Joint-branded media establishing immediate marketplace credibility. The BBB co-signing Prokur publicly was the signal the market needed. CC Studios built the vehicle that made that signal visible and distributable.
Each asset served a dual function — consumer acquisition and institutional validation. Joint BBB branding established credibility no ad spend could buy.
Reputation handles the onboarding. Innovative, trustworthy software handles the transaction.
CC Studios operated as the strategic and production layer between two institutions with no shared public language. The work spanned messaging architecture, cultural positioning, and full-scope film production — delivered ahead of the March 2025 formal partnership launch.
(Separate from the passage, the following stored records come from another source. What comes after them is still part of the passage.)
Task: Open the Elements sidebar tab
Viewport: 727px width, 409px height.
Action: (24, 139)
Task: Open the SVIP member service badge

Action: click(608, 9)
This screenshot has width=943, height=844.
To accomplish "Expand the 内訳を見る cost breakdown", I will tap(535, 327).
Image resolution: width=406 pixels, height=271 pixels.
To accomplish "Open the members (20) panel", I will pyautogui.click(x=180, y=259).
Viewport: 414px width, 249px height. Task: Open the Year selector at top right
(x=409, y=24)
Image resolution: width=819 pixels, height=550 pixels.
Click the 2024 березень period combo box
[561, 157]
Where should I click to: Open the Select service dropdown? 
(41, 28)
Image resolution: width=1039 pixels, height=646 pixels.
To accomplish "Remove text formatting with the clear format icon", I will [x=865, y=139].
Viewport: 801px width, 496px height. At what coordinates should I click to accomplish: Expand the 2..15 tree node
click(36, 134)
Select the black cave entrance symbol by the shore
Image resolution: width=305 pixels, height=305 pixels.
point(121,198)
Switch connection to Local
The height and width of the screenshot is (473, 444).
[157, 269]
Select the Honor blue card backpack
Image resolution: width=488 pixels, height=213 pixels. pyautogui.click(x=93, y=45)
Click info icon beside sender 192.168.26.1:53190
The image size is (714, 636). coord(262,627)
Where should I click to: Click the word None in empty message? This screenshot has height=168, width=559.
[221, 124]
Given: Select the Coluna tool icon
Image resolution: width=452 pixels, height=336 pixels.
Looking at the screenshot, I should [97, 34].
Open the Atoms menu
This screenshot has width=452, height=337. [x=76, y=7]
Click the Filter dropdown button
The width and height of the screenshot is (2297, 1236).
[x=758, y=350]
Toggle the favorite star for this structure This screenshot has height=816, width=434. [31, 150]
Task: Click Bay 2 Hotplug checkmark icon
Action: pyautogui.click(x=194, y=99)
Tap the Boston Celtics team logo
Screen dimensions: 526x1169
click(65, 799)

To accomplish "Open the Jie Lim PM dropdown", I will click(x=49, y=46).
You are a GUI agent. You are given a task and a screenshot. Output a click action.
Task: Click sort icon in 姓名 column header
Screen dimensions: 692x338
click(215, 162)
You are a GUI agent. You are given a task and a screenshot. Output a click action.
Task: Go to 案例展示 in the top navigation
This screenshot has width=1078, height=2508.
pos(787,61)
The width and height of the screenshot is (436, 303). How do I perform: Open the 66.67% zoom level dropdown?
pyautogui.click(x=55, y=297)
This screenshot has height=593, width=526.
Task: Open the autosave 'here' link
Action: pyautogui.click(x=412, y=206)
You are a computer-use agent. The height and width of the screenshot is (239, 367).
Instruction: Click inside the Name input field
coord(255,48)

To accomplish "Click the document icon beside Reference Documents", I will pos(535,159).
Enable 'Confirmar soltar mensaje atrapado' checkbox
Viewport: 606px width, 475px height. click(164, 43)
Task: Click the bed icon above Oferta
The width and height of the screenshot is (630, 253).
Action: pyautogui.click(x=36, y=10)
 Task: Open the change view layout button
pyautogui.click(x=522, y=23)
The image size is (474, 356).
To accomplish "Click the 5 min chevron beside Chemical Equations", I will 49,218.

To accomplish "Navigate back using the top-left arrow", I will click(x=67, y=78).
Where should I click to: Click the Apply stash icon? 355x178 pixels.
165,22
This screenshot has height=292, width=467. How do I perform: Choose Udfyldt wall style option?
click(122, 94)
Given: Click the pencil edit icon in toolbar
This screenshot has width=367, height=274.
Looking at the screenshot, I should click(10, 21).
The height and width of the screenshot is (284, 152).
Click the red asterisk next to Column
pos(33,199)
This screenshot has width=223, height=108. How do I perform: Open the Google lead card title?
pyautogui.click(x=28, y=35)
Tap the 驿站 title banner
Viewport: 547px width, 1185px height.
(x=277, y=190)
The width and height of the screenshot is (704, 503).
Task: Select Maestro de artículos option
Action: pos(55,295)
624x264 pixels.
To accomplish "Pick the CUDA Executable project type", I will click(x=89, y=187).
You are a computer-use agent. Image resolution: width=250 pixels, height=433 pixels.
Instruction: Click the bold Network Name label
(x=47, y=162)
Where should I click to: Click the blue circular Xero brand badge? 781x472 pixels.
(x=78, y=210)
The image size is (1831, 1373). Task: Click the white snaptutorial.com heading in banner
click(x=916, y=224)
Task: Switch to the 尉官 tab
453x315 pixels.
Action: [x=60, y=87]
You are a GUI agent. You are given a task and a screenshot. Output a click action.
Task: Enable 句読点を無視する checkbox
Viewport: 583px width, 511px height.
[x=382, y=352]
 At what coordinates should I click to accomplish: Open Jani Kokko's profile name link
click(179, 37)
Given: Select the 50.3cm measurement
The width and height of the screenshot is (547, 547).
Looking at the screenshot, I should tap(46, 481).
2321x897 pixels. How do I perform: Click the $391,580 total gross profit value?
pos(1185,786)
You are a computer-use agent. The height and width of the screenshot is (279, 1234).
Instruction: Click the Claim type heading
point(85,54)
Formulating baseline communications parameters that made enterprise procurement legible to local vendors — in language that matched their economic reality, not the platform's feature set.
Segmenting target outputs for tradesmen, legacy family businesses, and startups — each with distinct motivations, trust thresholds, and adoption barriers requiring separate strategic treatment.
Aligning technology adoption with local economic grit. South Florida's business culture rewards community alignment over feature parity. The memos encoded that reality into every downstream asset.
Production execution focused on platform sign-ups. Visual language and pacing designed for small business owners who make decisions based on credibility signals, not feature explainers.
Capturing both regional and technical leadership — Rod Davis of BBB SEFL and Xavier Hughes of Prokur — for institutional distribution. Both CEOs on record, co-signing the partnership publicly.
Building the narrative framework to secure the initial 100-business threshold. The first cohort was the proof of concept. The narrative had to convert skeptics before the platform could demonstrate results.
Embedding an existing institution's credibility outpaces building a brand from zero. Prokur entered South Florida with BBB trust already attached. CC Studios built the vehicle that made that attachment visible and distributable in market.
Adoption failed at language, not features. The platform worked. The market didn't speak its language. Messaging architecture — not the technology itself — was the true unlock for the initial onboarding threshold.
Legacy trust organizations hold value modern platforms need. The BBB had decades of accreditation credibility with no digital procurement channel to deploy it. Our work serves as that functional bridge — turning dormant institutional authority into active market infrastructure.
Prokur had the technology. The BBB had the trust. CC Studios built the language and the films that fused them into a working market.